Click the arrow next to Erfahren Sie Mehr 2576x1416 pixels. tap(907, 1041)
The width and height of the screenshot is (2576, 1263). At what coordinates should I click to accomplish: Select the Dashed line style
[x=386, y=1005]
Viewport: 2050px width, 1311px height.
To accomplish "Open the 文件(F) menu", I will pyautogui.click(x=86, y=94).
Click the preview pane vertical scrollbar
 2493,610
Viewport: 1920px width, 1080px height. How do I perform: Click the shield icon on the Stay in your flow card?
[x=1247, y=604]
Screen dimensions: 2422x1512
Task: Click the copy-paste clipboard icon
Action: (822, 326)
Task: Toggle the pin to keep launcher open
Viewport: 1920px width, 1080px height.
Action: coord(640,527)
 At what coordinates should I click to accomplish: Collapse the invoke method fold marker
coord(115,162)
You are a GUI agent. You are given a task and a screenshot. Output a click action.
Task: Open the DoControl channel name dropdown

▶ Activity:
Give every entry in the listing above again, exactly as written.

▶ Answer space:
Click the arrow next to Erfahren Sie Mehr 2576x1416 pixels. tap(907, 1041)
The width and height of the screenshot is (2576, 1263). At what coordinates should I click to accomplish: Select the Dashed line style
[x=386, y=1005]
Viewport: 2050px width, 1311px height.
To accomplish "Open the 文件(F) menu", I will pyautogui.click(x=86, y=94).
Click the preview pane vertical scrollbar
 2493,610
Viewport: 1920px width, 1080px height. How do I perform: Click the shield icon on the Stay in your flow card?
[x=1247, y=604]
Screen dimensions: 2422x1512
Task: Click the copy-paste clipboard icon
Action: (822, 326)
Task: Toggle the pin to keep launcher open
Viewport: 1920px width, 1080px height.
Action: coord(640,527)
 At what coordinates should I click to accomplish: Collapse the invoke method fold marker
coord(115,162)
You are a GUI agent. You are given a task and a screenshot. Output a click action.
Task: Open the DoControl channel name dropdown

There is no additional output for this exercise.